● **Problem to solve**
Reproduce word for word the lines between the one containing "This screenshot has" and the end of the entries below, both inclusive; leave out pictures.

(Stored entries)
━━━━━━━━━━━━━━━━━━━━

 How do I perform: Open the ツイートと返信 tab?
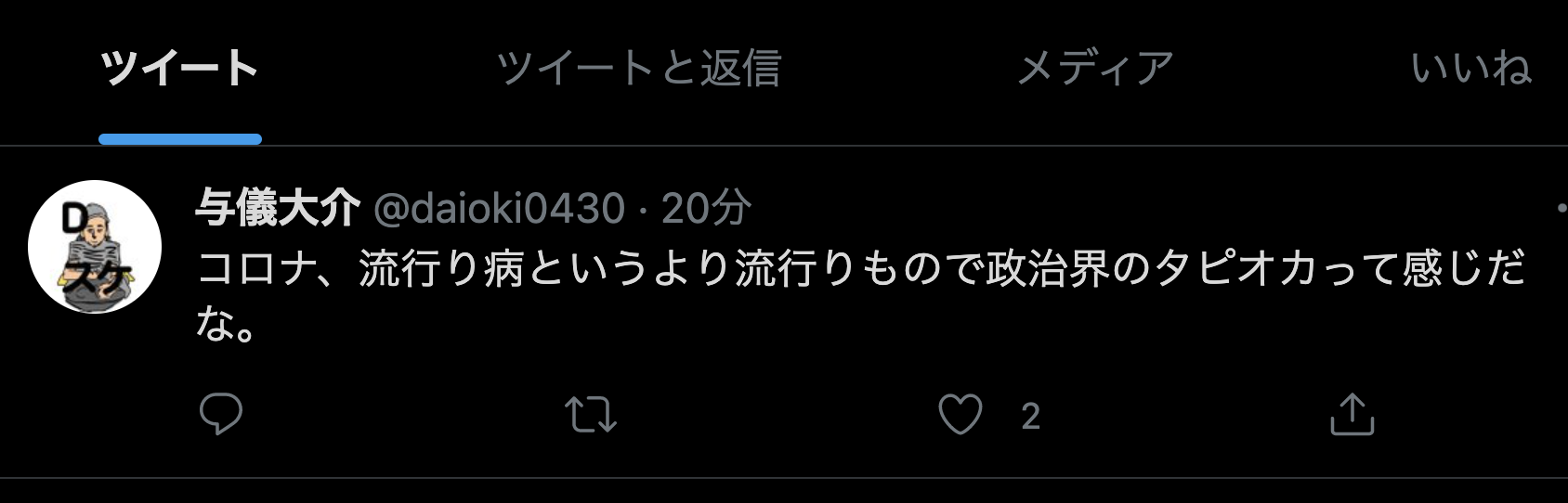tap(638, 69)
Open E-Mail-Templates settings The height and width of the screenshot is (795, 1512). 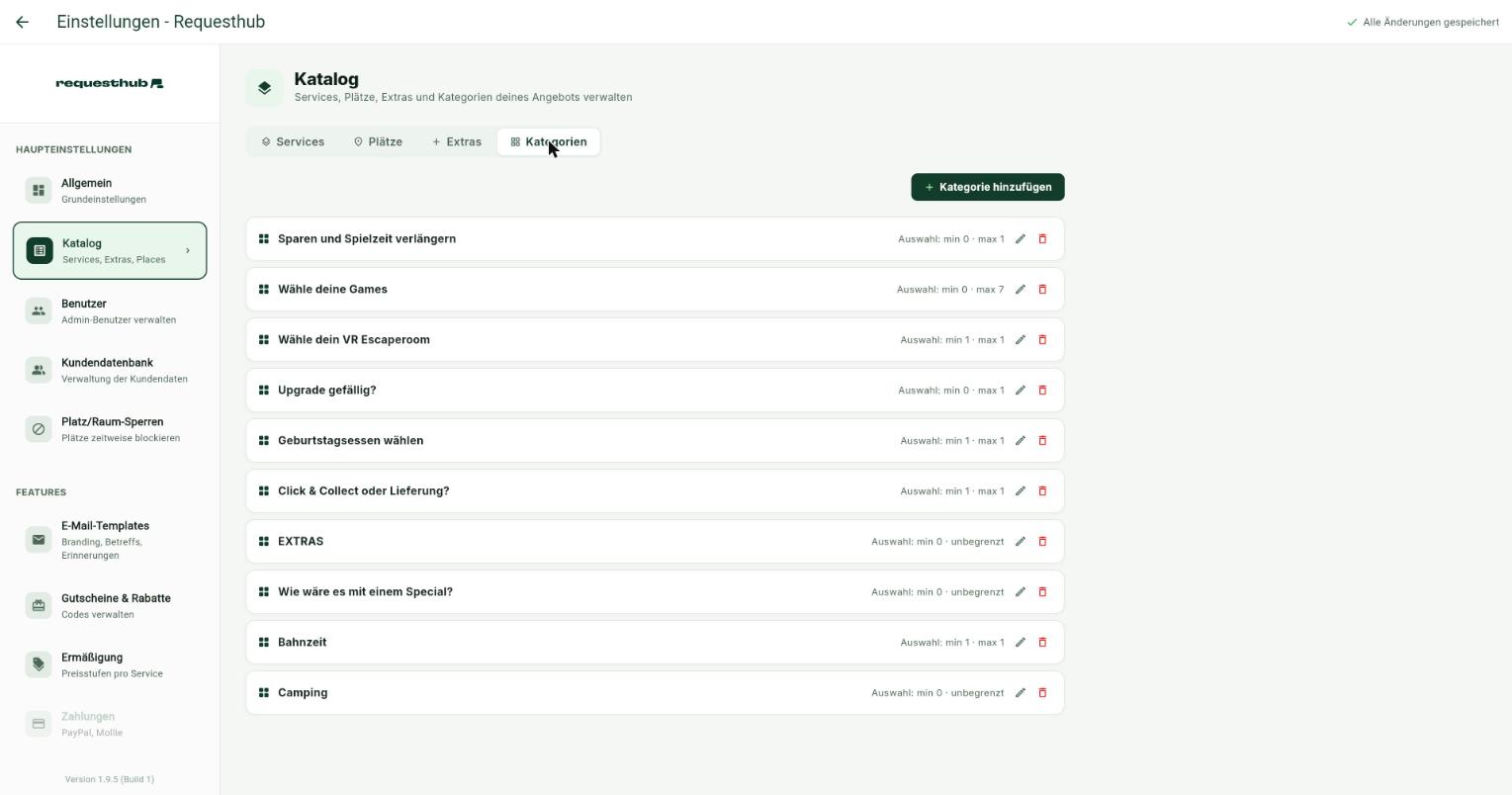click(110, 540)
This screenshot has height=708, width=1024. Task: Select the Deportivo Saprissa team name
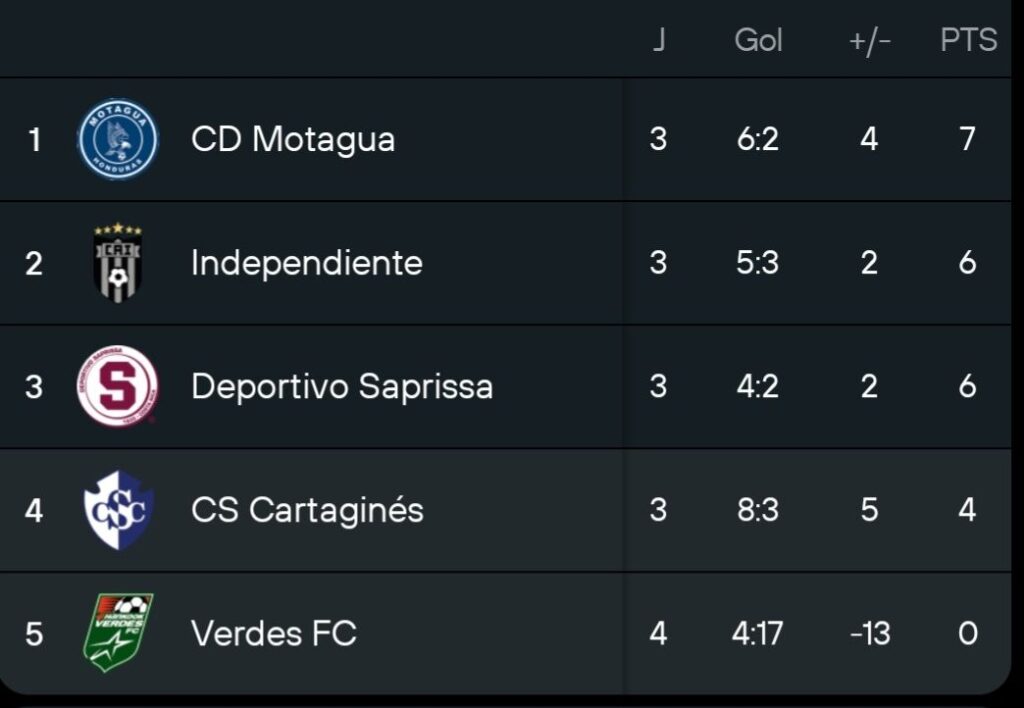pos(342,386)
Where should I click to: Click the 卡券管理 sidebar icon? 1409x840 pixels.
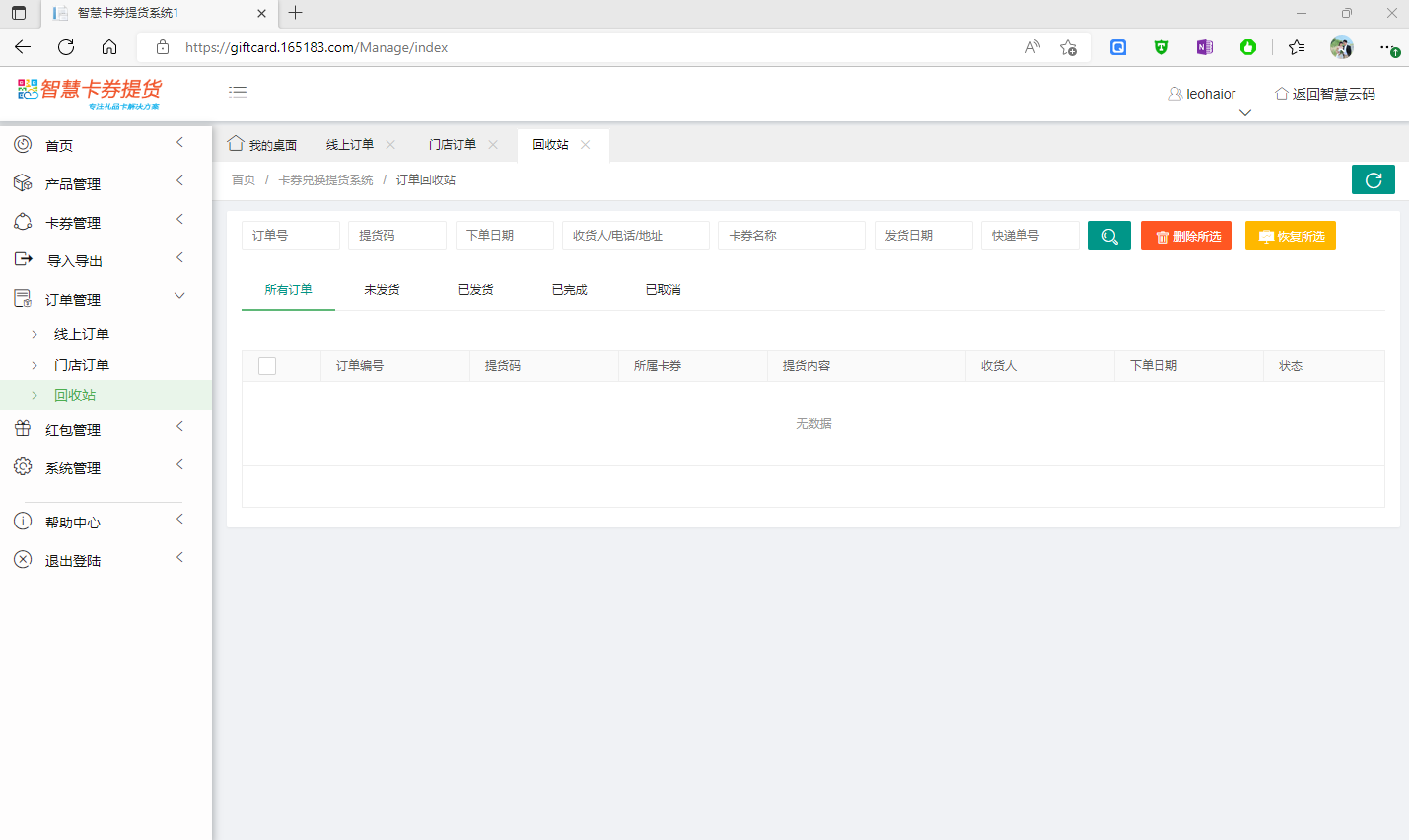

━━━━━━━━━━━━━━━━━━━━

● **Output for this exercise**
This screenshot has height=708, width=1024. Task: Select the Deportivo Saprissa team name
pos(342,386)
Where should I click to: Click the 卡券管理 sidebar icon? 1409x840 pixels.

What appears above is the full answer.